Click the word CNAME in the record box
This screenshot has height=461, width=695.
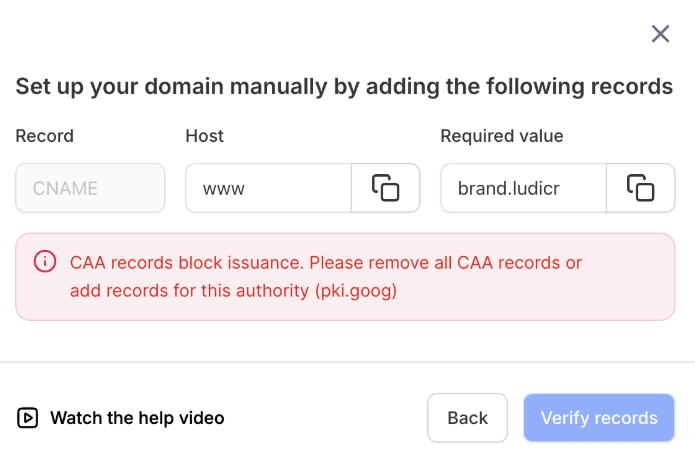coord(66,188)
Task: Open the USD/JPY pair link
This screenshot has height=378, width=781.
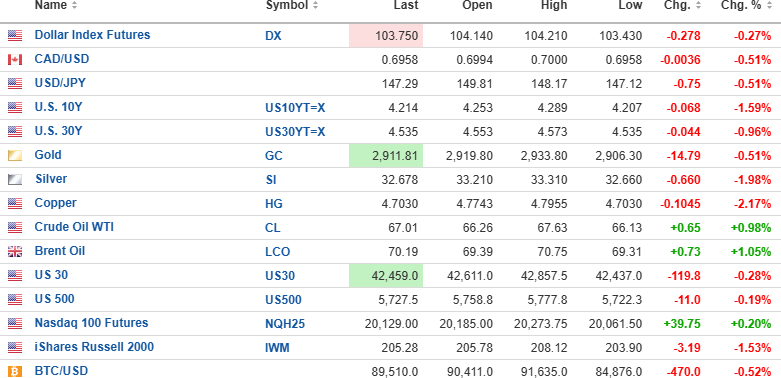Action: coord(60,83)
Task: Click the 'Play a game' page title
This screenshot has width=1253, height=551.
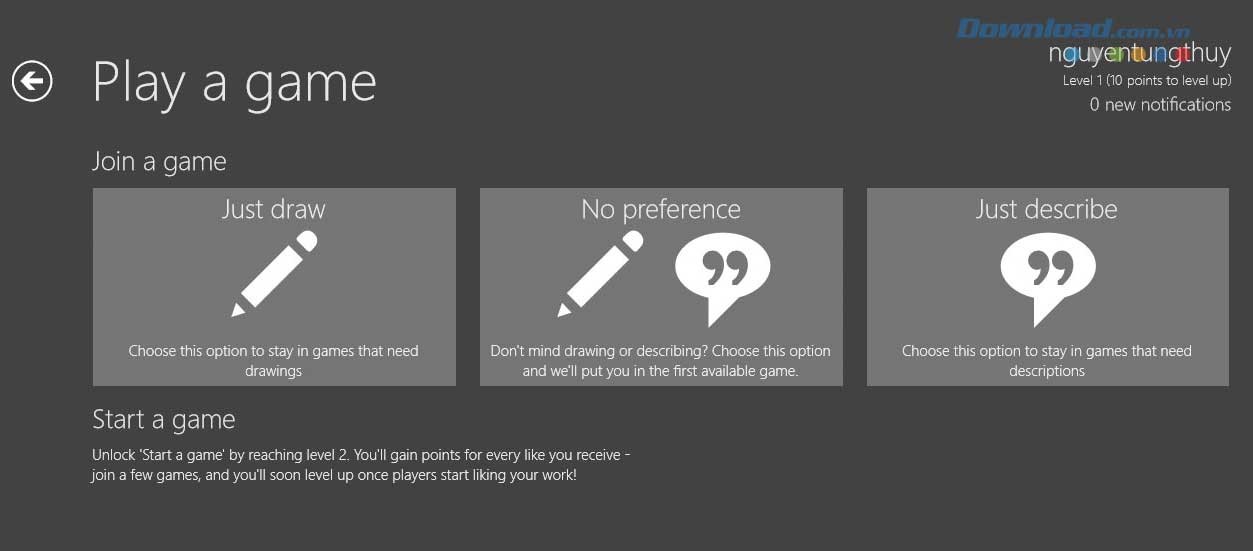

How to complete this task: Without the pictures, please output every record exactly.

Answer section:
Click the word CNAME in the record box
This screenshot has height=461, width=695.
coord(66,188)
Task: Open the USD/JPY pair link
This screenshot has height=378, width=781.
Action: coord(60,83)
Task: Click the 'Play a game' page title
This screenshot has width=1253, height=551.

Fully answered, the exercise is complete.